### Problem requirements
Put the material, starting at the line that contains "Describe the element" and ending at the last line, into a Markdown table with the columns Row and Line, one row for each line and blank lines skipped. Leave the pictures out.

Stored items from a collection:

======

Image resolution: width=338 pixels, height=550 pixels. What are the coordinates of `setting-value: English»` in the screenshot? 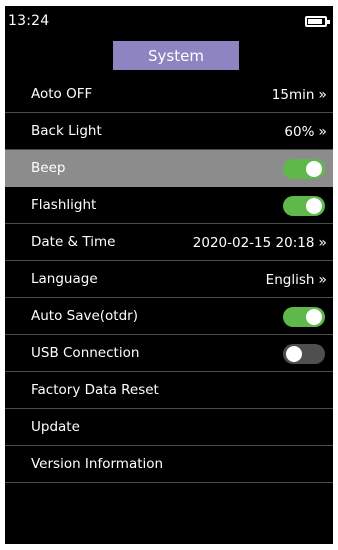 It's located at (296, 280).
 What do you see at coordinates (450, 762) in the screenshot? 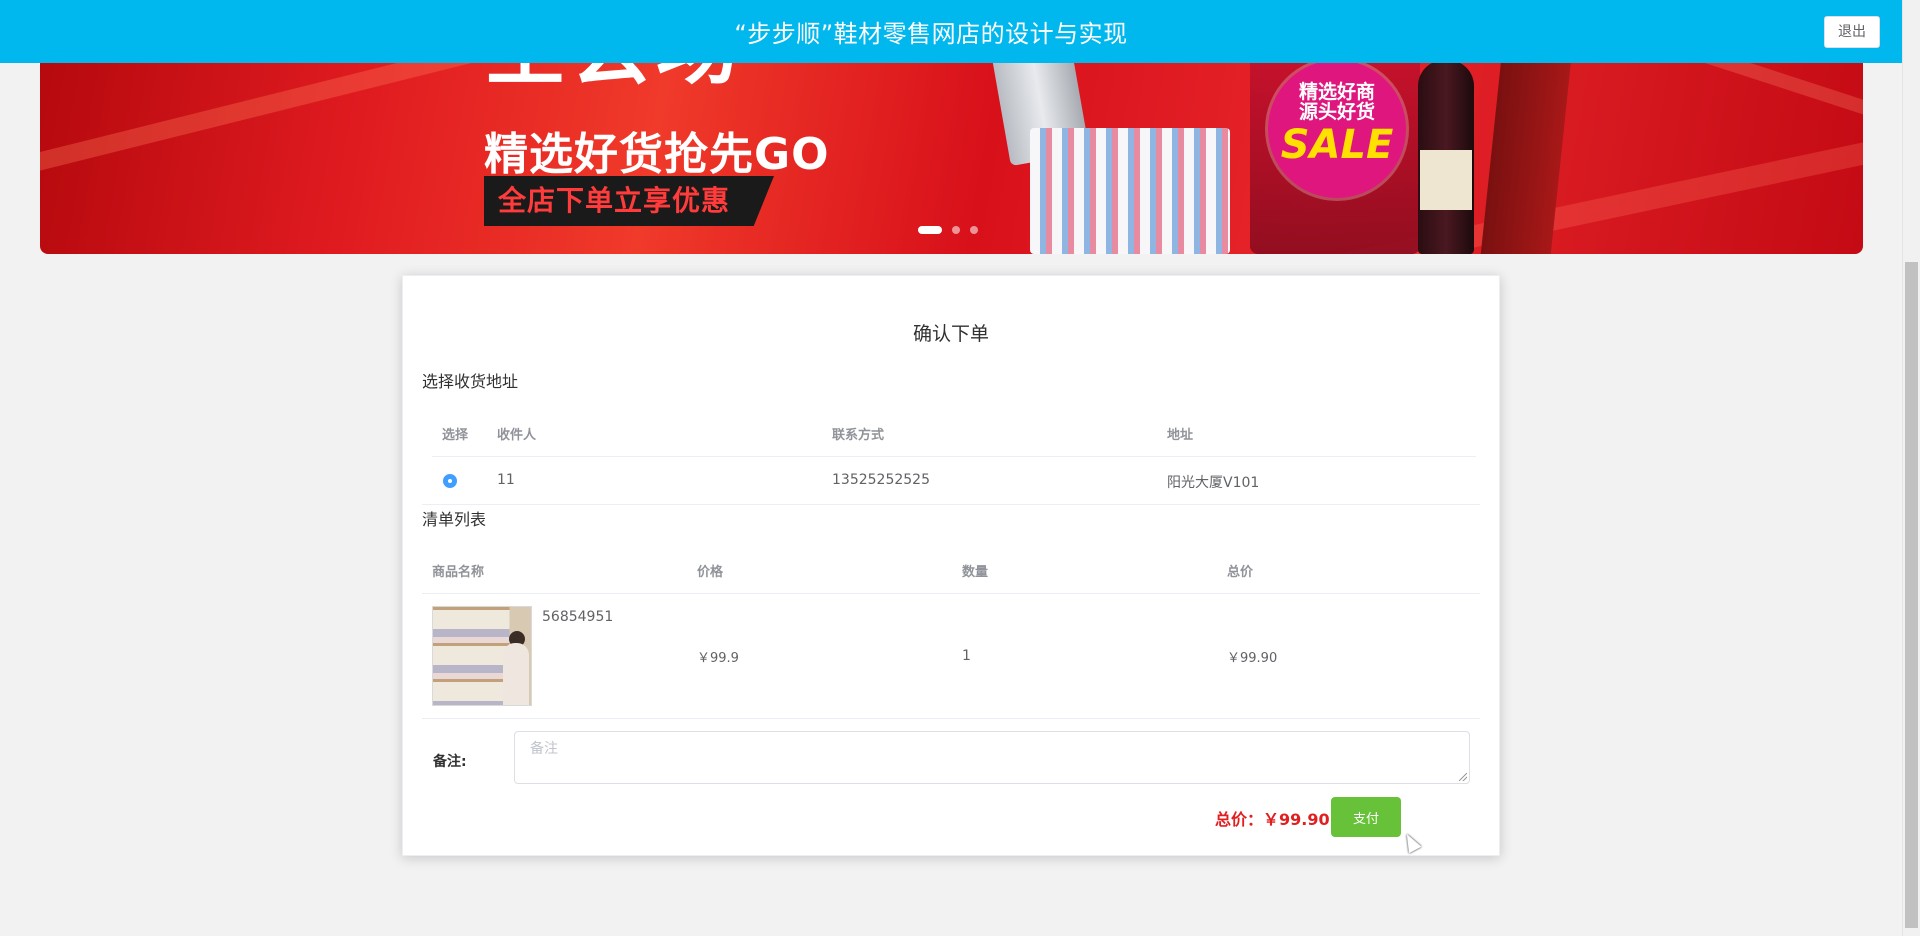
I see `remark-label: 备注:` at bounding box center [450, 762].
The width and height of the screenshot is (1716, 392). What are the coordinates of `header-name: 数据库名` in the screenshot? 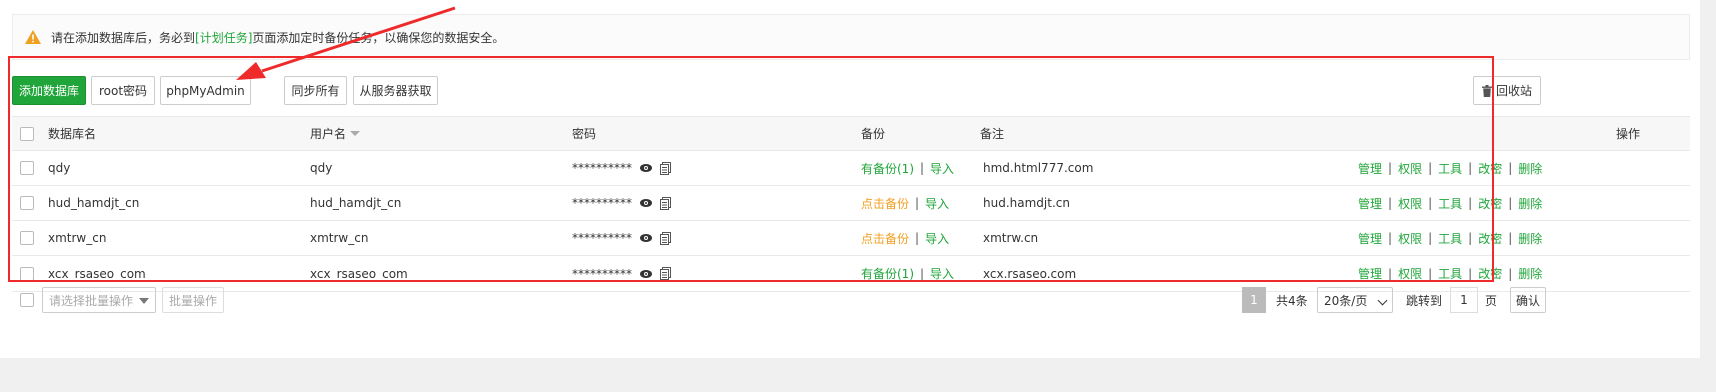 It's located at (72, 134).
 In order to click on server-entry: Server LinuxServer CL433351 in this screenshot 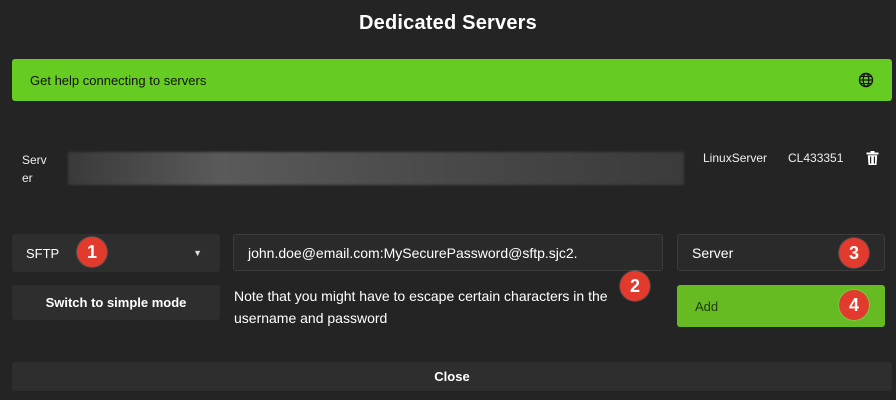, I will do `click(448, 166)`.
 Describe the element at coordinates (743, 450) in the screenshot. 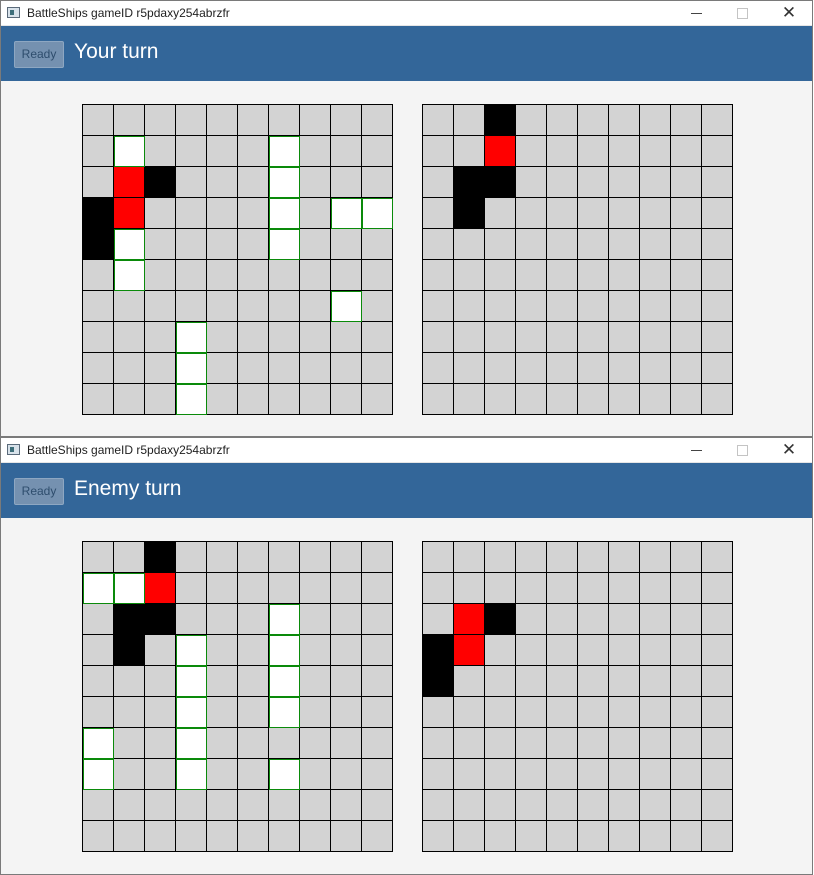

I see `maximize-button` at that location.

======

### Expected output
| Row | Line |
|---|---|
| 1 |  Describe the element at coordinates (743, 450) in the screenshot.  |
| 2 | I see `maximize-button` at that location. |